**TASK REQUIREMENTS:** Reproduce every line of the following material verbatim, with nothing added or left out.

..............................

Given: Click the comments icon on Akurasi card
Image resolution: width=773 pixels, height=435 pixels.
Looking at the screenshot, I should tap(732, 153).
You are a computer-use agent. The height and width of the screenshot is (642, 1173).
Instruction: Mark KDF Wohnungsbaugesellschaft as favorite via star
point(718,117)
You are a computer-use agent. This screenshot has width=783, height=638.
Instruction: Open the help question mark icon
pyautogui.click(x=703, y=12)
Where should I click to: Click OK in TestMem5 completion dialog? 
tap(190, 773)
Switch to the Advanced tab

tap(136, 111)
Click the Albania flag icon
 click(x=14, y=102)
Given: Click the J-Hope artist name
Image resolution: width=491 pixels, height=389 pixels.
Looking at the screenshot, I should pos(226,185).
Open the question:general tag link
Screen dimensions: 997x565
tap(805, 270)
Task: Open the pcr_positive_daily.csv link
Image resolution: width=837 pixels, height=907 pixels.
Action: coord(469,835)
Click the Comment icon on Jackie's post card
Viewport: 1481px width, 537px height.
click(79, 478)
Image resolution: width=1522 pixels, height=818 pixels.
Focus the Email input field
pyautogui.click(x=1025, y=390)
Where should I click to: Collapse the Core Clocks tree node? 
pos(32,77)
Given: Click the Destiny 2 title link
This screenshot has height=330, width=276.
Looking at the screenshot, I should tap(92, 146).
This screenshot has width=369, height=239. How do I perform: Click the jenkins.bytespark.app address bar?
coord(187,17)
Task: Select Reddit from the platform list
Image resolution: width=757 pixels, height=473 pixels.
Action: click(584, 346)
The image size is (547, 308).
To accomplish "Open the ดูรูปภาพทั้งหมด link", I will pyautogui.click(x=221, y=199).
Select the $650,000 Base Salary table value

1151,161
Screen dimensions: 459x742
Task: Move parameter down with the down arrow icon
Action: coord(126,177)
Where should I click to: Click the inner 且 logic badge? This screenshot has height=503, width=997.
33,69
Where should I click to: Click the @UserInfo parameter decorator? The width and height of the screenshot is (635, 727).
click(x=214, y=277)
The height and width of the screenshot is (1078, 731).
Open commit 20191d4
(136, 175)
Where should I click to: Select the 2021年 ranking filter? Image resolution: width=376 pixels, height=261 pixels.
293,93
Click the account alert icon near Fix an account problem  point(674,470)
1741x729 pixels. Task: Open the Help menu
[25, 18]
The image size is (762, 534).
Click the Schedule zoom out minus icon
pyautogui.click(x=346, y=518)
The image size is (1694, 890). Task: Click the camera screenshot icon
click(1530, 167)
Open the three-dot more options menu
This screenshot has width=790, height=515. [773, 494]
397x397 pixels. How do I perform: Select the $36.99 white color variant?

..............................

**RESULT FOR THIS EXERCISE:**
Given: Click the comments icon on Akurasi card
Image resolution: width=773 pixels, height=435 pixels.
Looking at the screenshot, I should tap(732, 153).
You are a computer-use agent. The height and width of the screenshot is (642, 1173).
Instruction: Mark KDF Wohnungsbaugesellschaft as favorite via star
point(718,117)
You are a computer-use agent. This screenshot has width=783, height=638.
Instruction: Open the help question mark icon
pyautogui.click(x=703, y=12)
Where should I click to: Click OK in TestMem5 completion dialog? 
tap(190, 773)
Switch to the Advanced tab

tap(136, 111)
Click the Albania flag icon
 click(x=14, y=102)
Given: Click the J-Hope artist name
Image resolution: width=491 pixels, height=389 pixels.
Looking at the screenshot, I should pos(226,185).
Open the question:general tag link
Screen dimensions: 997x565
tap(805, 270)
Task: Open the pcr_positive_daily.csv link
Image resolution: width=837 pixels, height=907 pixels.
Action: coord(469,835)
Click the Comment icon on Jackie's post card
Viewport: 1481px width, 537px height.
click(79, 478)
Image resolution: width=1522 pixels, height=818 pixels.
Focus the Email input field
pyautogui.click(x=1025, y=390)
Where should I click to: Collapse the Core Clocks tree node? 
pos(32,77)
Given: Click the Destiny 2 title link
This screenshot has height=330, width=276.
Looking at the screenshot, I should tap(92, 146).
This screenshot has width=369, height=239. How do I perform: Click the jenkins.bytespark.app address bar?
coord(187,17)
Task: Select Reddit from the platform list
Image resolution: width=757 pixels, height=473 pixels.
Action: click(584, 346)
The image size is (547, 308).
To accomplish "Open the ดูรูปภาพทั้งหมด link", I will pyautogui.click(x=221, y=199).
Select the $650,000 Base Salary table value

1151,161
Screen dimensions: 459x742
Task: Move parameter down with the down arrow icon
Action: coord(126,177)
Where should I click to: Click the inner 且 logic badge? This screenshot has height=503, width=997.
33,69
Where should I click to: Click the @UserInfo parameter decorator? The width and height of the screenshot is (635, 727).
click(x=214, y=277)
The height and width of the screenshot is (1078, 731).
Open commit 20191d4
(136, 175)
Where should I click to: Select the 2021年 ranking filter? Image resolution: width=376 pixels, height=261 pixels.
293,93
Click the account alert icon near Fix an account problem  point(674,470)
1741x729 pixels. Task: Open the Help menu
[25, 18]
The image size is (762, 534).
Click the Schedule zoom out minus icon
pyautogui.click(x=346, y=518)
The image size is (1694, 890). Task: Click the camera screenshot icon
click(1530, 167)
Open the three-dot more options menu
This screenshot has width=790, height=515. [773, 494]
397x397 pixels. How do I perform: Select the $36.99 white color variant?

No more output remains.